Government departments and industry association NZICT are looking into the possibility of establishing an internship programme for technology graduates as concerns resurface about a global skills shortage in the sector.
The Australian government last week overhauled immigration rules for IT workers, aiming to make it quicker and easier for employers to recruit staff from overseas.
NZICT chief executive Brett O'Riley estimates there are about 50,000 IT workers in New Zealand.
A survey of businesses published by the industry body in November reported that 83 of 101 respondents were having difficulties hiring qualified and experienced staff and that this was having "a medium to major effect on their businesses".
Despite the skills shortage, O'Riley says people entering the job market with tertiary qualifications are still finding work hard to get.

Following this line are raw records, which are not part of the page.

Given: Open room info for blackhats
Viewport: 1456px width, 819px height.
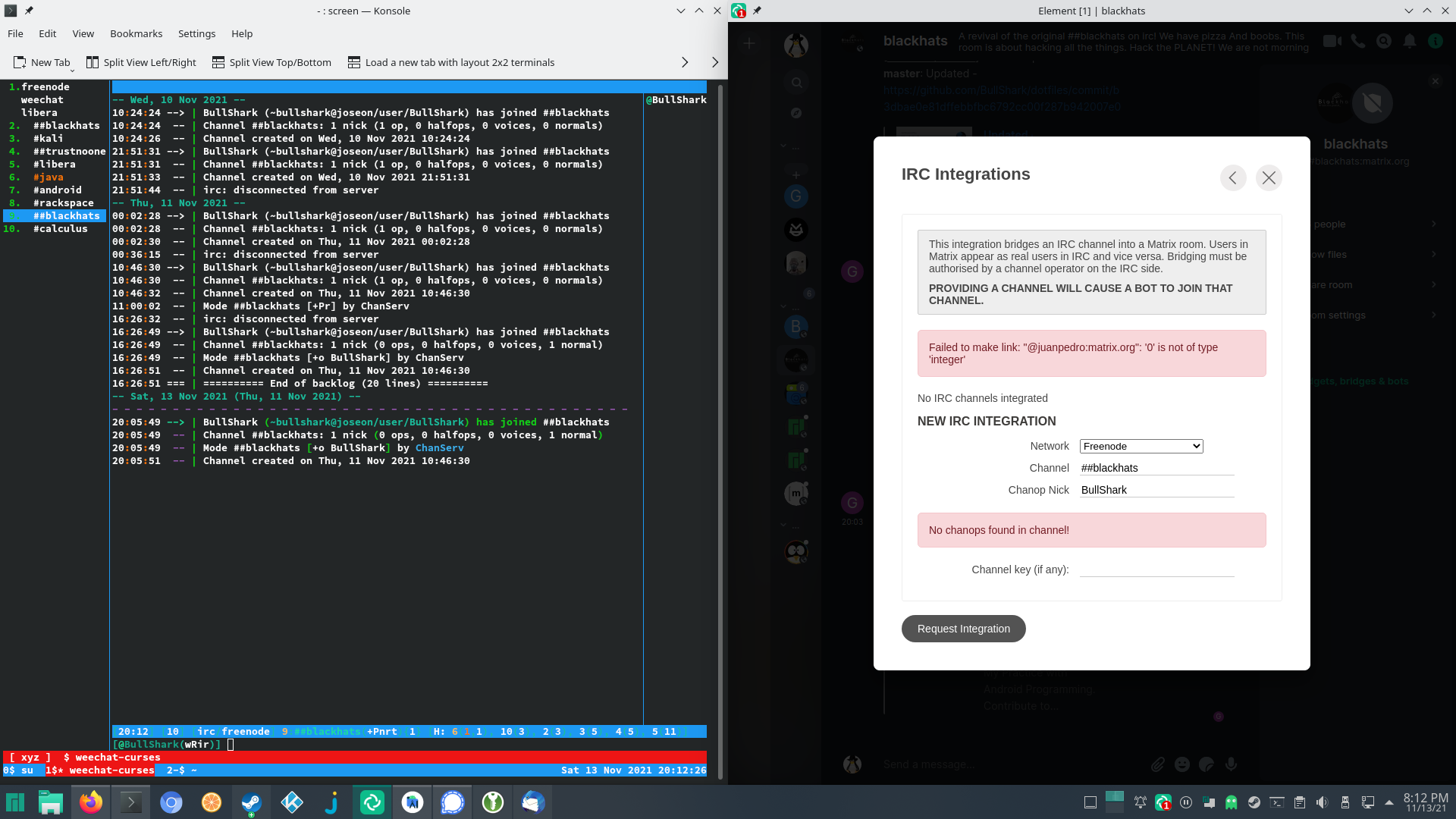Looking at the screenshot, I should pos(1437,41).
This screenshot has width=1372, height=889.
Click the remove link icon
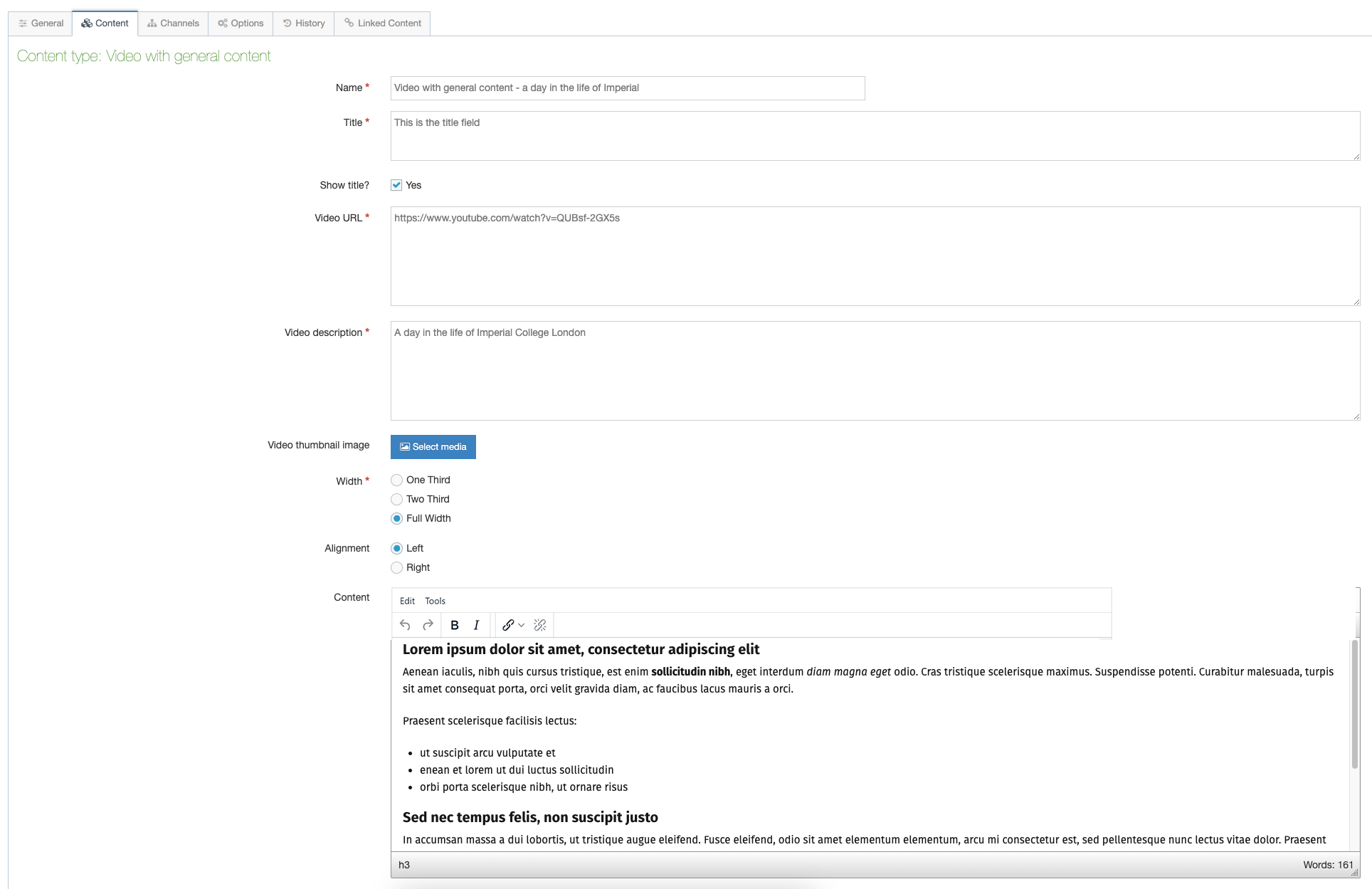pos(540,625)
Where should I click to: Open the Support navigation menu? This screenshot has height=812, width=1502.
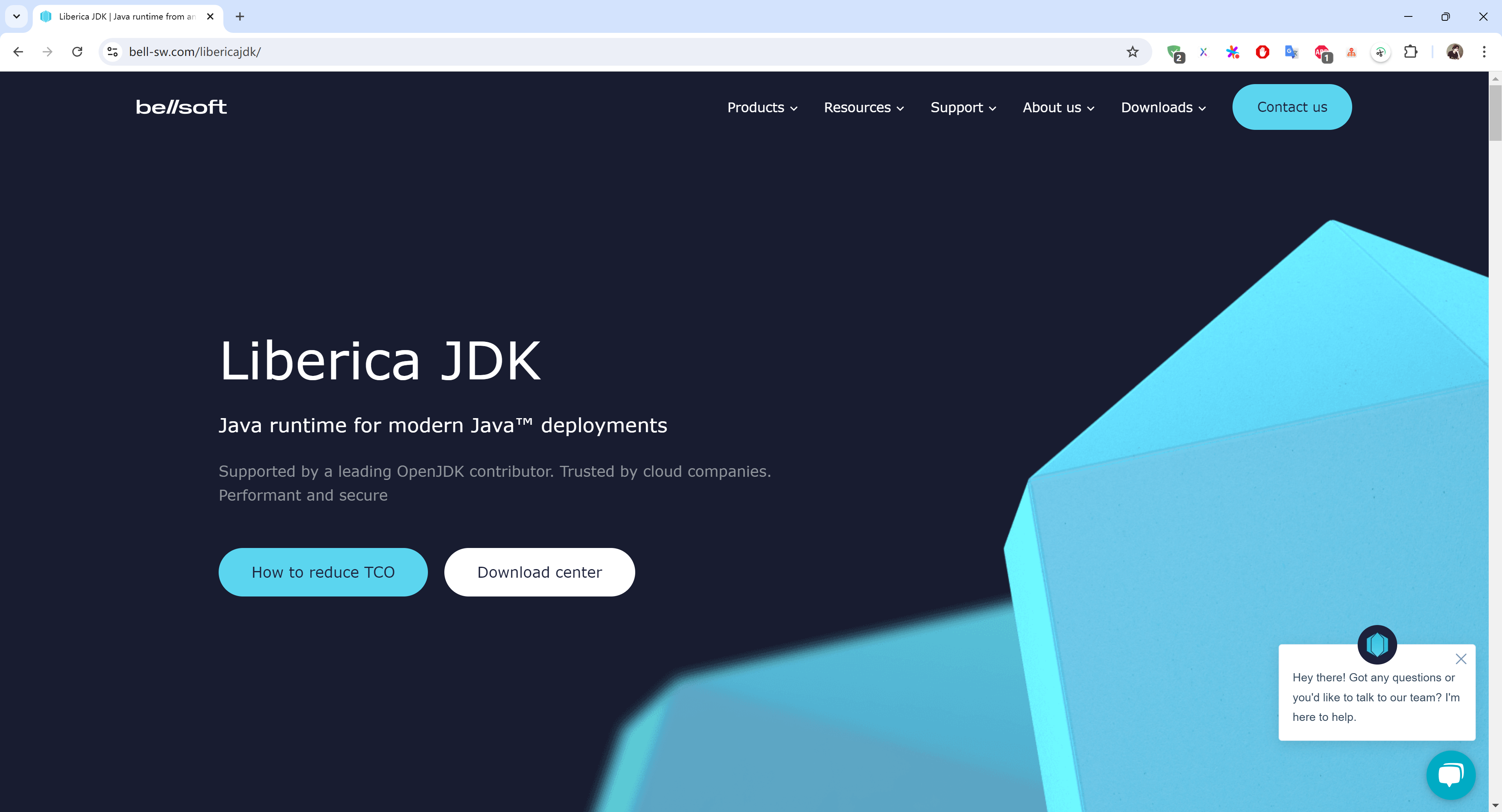point(963,107)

"If we are going to invest in providing education for students we should be looking to invest in programmes that make them `job-ready'."

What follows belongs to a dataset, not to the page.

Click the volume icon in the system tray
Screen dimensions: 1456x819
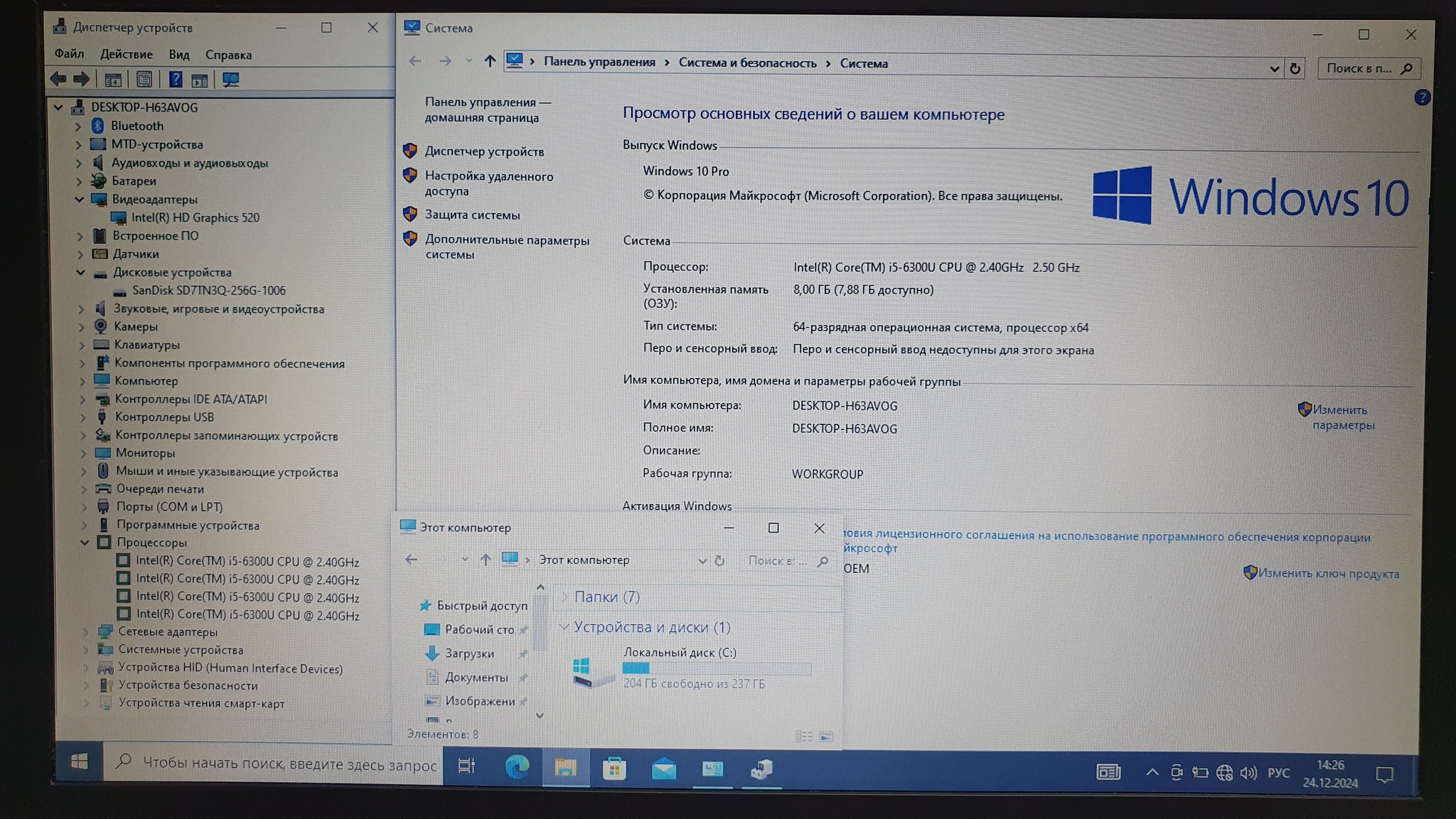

O'Riley has met with Labour Department officials to discuss options for an internship scheme, but planning is at the early stages. "In Australia there is one, and we think it has been very successful."
Employers are looking for candidates with communications skills who can show teamwork, he says. "We have started to call them `tough skills' instead of `soft skills'. They are the factors most employers are looking at when deciding whether someone is right for them."
Australia's Immigration and Citizenship Department will dump a list of 14 highly-specific computer occupations that were used to assess the skills of migrants, nine of which were based on qualifications for proprietary software products for Oracle, SAP and Microsoft.
Instead, migrants will be judged on whether they have skills in five broad categories. Australian Information Industry Association chief executive Ian Birks says the new definitions will be more flexible for an industry where products and their suppliers could change rapidly.
O'Riley says the New Zealand industry works closely with the Labour Department, which is already proactive in trying to attract the right migrants here. He expected the Australian change would have an effect only at the margins in the competition for skilled works.